MLflow Pipelines (experimental)
MLflow Pipelines is an opinionated framework for structuring MLOps workflows that simplifies and standardizes machine learning application development and productionization. MLflow Pipelines makes it easy for data scientists to follow best practices for creating production-ready ML deliverables, allowing them to focus on developing excellent models. MLflow Pipelines also enables ML engineers and DevOps teams to seamlessly deploy these models to production and incorporate them into applications.
MLflow Pipelines provides production-quality Pipeline Templates for common ML problem types, such as regression & classification, and MLOps tasks, such as batch scoring. Pipelines are structured as git repositories with YAML-based configuration files and Python code, offering developers a declarative approach to ML application development that reduces boilerplate.
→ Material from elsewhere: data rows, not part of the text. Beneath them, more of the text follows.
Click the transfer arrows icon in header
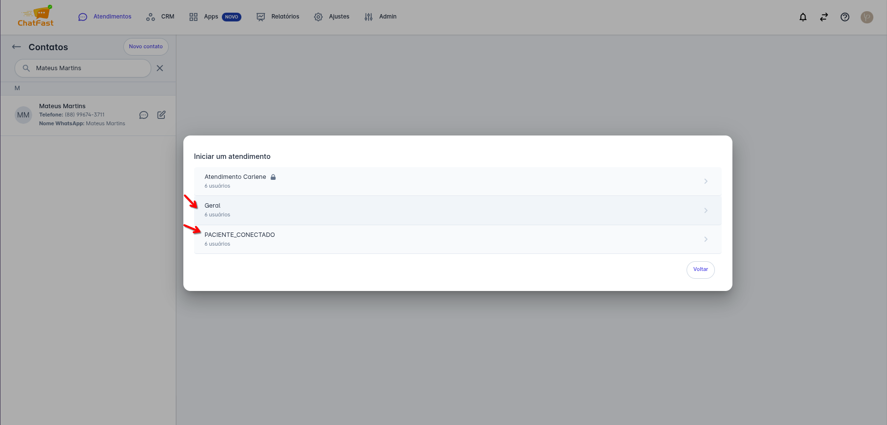887x425 pixels. tap(824, 17)
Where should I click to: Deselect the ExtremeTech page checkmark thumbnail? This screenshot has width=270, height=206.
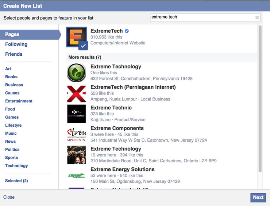click(77, 37)
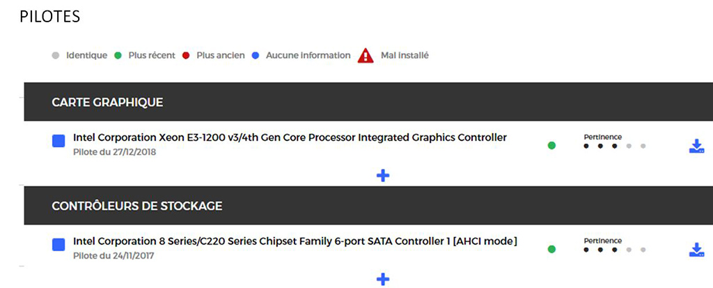Select the CARTE GRAPHIQUE section header
The image size is (713, 288).
368,102
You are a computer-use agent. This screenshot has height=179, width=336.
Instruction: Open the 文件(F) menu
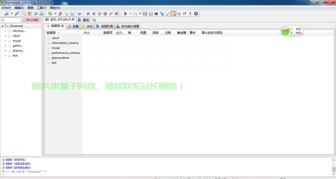coord(6,8)
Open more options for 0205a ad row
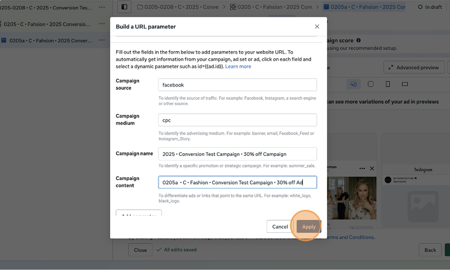This screenshot has height=270, width=450. (102, 40)
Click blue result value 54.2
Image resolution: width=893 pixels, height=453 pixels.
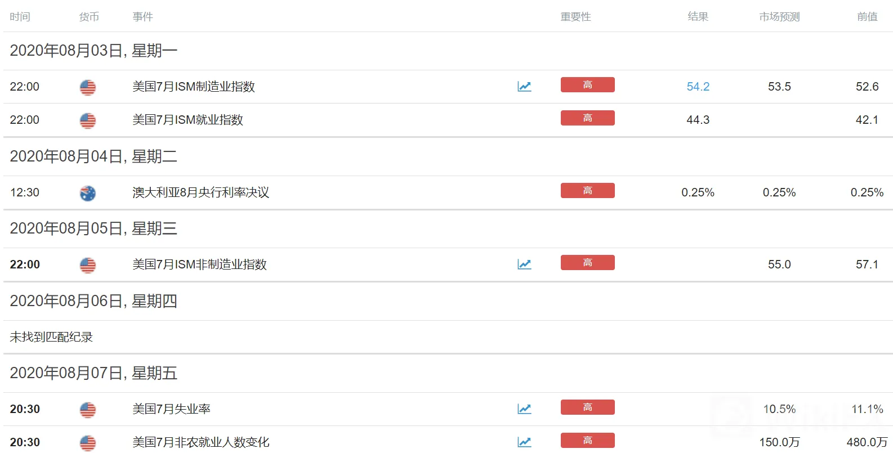pos(698,87)
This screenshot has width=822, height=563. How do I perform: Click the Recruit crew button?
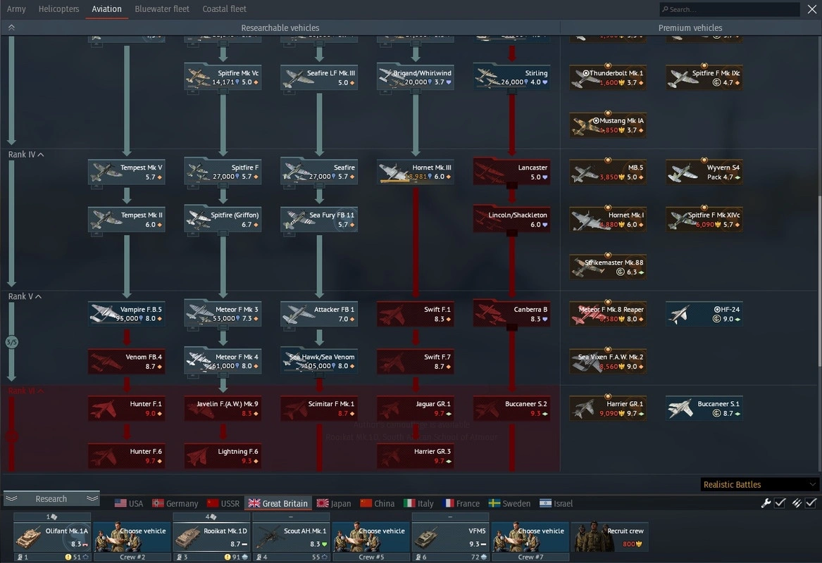coord(609,537)
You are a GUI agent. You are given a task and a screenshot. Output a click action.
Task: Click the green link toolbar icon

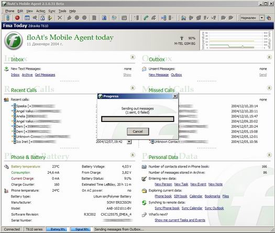146,18
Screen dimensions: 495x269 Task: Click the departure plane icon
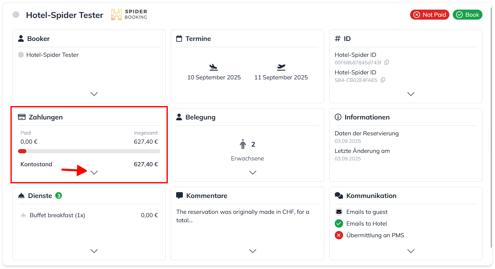click(281, 67)
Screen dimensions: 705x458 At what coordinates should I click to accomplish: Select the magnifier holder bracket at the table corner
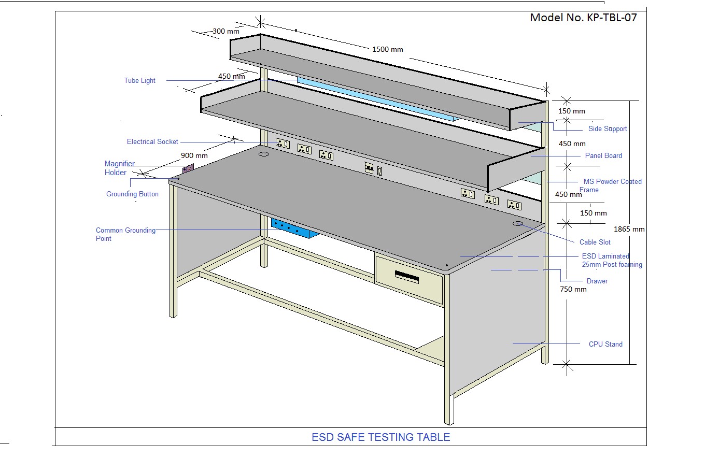(189, 168)
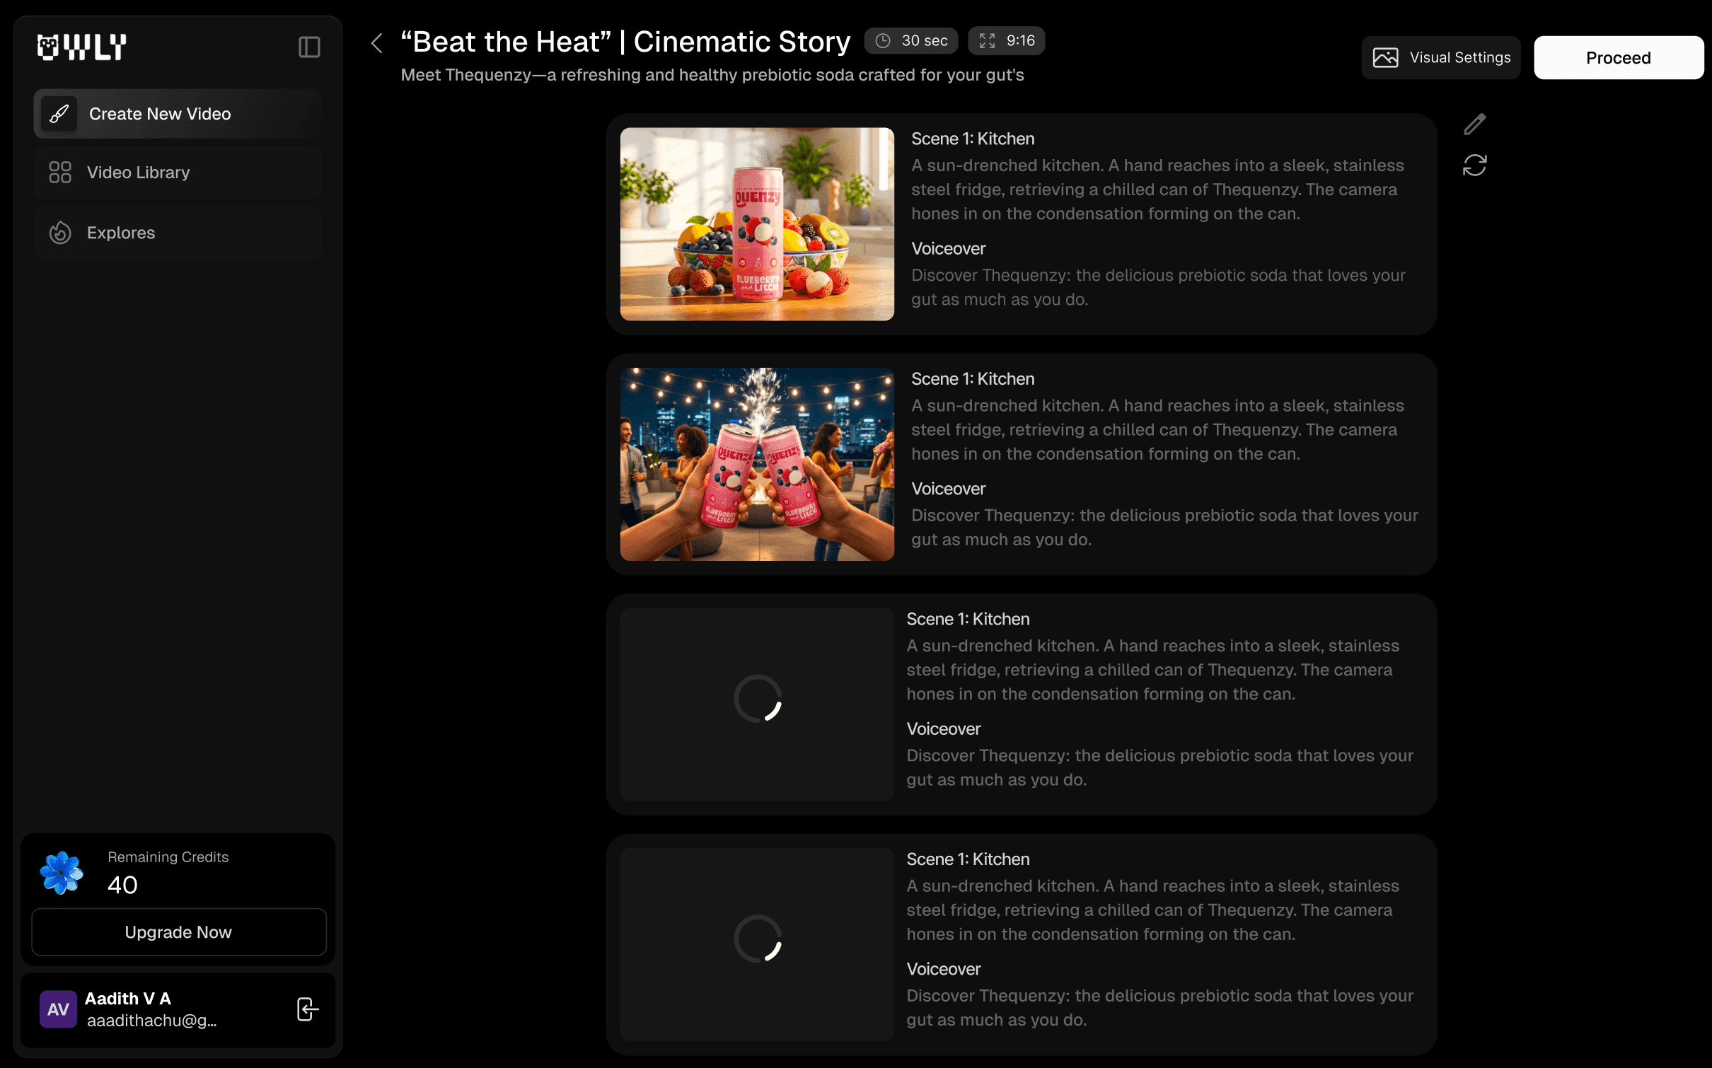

MLflow Pipelines also implements a cache-aware executor for Pipeline Steps, ensuring that steps are only executed when associated code or configurations have changed. This enables data scientists, ML engineers, and DevOps teams to iterate very quickly within their domains of expertise. MLflow offers APIs and a CLI for executing pipelines and inspecting their results.
Installation
MLflow Pipelines is available as an extension of the MLflow Python library. You can install MLflow Pipelines from PyPI as follows:
pip install mlflow[pipelines] # for pip
conda install -c conda-forge mlflow-pipelines # for conda
Note
MLflow Pipelines requires Make, which may not be preinstalled on some systems (e.g. Windows). Please ensure Make is installed before using MLflow Pipelines.
Note
You can install MLflow Pipelines from a Databricks Notebook by running
%pip install mlflow[pipelines]
or install MLflow Pipelines on a Databricks Cluster
by following the instructions at
https://docs.databricks.com/libraries/cluster-libraries.html#install-a-library-on-a-cluster.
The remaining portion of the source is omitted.